According to Google Fiber's top executive, Google is planning to build an alternative to the traditional cable set-top-box.
Google's vice president of access services, Milo Medin predicts that consumers would abandon the black and bulky boxes that many normally rent from their cable providers, allowing platform owned by internet giants for smart television and Android TV to step in and eventually build something better.
At a Washington conference on Wednesday, Medin told reporters saying, "We have talked to folks inside who are now getting interested in it,"
If it pushes through, Google would find its way into the market of cable boxes, marking another turning point for America's progress in the media landscape allowing cord-cutting, skinny bundles and mobile devices, all new ways to give Americans high-quality shows to view.
Medin who also is a former NASA engineer, happens to have a clear idea of how the future of television might look like.
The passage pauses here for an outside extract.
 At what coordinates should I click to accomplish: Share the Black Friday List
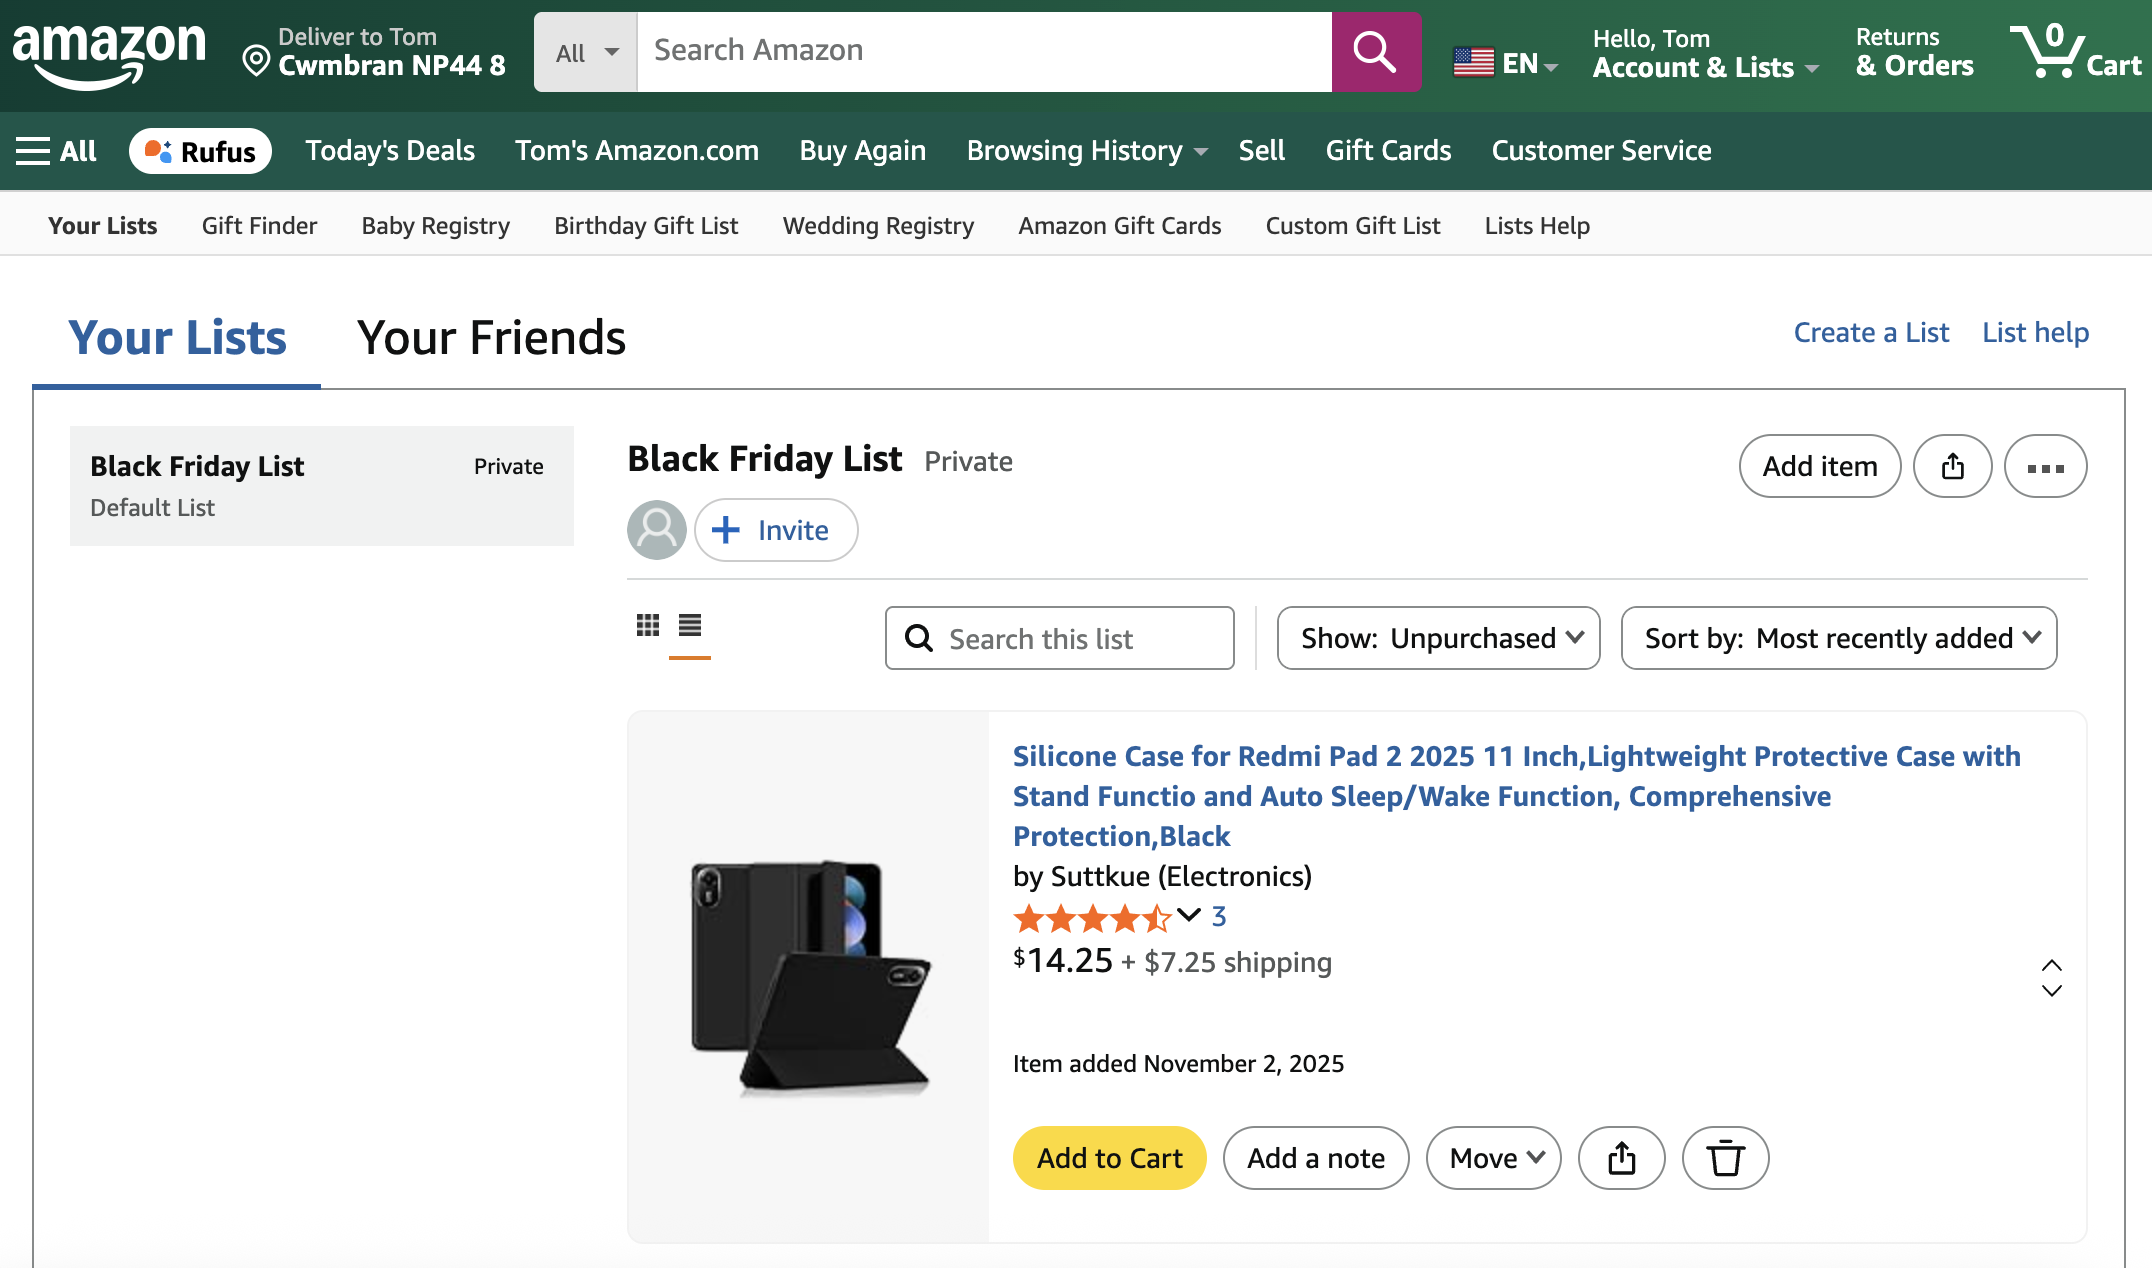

Not only that he sees Google, Apple and Amazon getting involved in contributing their devices that can broadcast all the cable channel to its user's need, but a wide range of new competitors among TV manufacturers offering a direct connection of their smart television to a user's cable.
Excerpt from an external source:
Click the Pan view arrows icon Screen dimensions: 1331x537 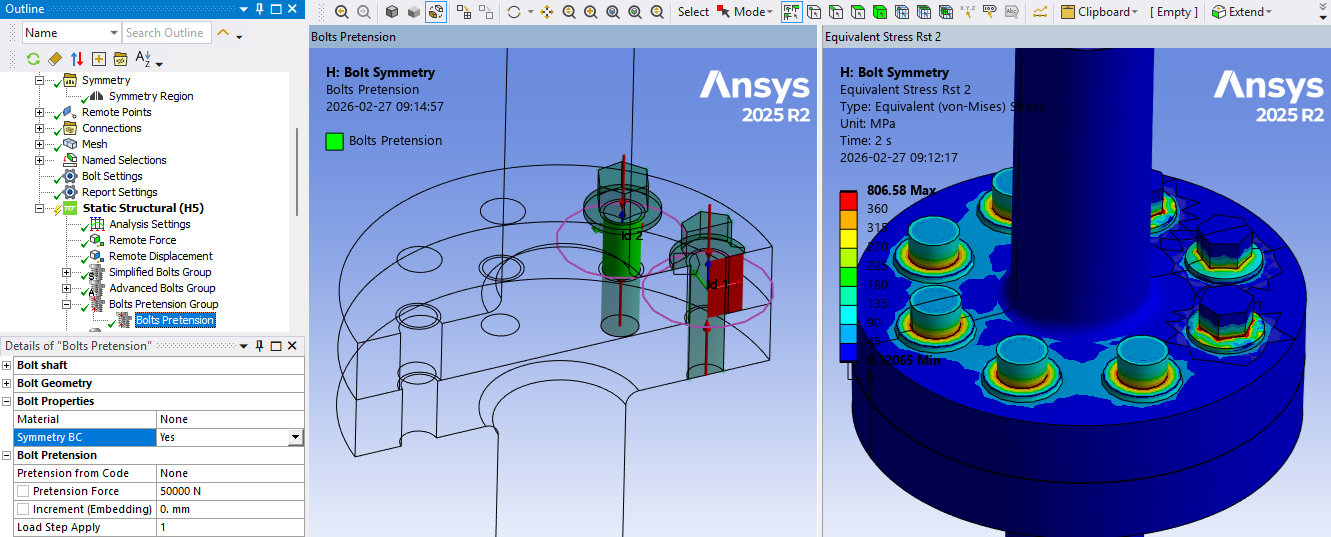coord(547,12)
Medin says, "If you can integrate, if you can provide extra functionality and search across these things, and give TV vendors a chance to differentiate from each other and really unlock innovation, I think it's a huge opportunity for those guys," he concludes saying, "Because what's the difference right now between buying a Samsung or a Sony or a Vizio?"
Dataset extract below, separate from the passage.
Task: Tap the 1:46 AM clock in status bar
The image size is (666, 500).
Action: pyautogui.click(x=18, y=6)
To consider adding in the functionality of the cable box directly into a television would even completely kill off the set-top box.
And he also adds, "When you see what's possible in set-top boxes, people go well, why can't I have that? That's very powerful. And I think the answer is, there's no reason why you can't have that,"
Medin mentioned that Google isn't prompt yet on plans to build the cable box, but a looming government proposal indicates the catalyst for Google's interest to open up the market for set-top boxes. The forthcoming plan of the Federal Communication Commission would penetrate cable companies to hand over some control to how the content of the cable must be displayed on TV.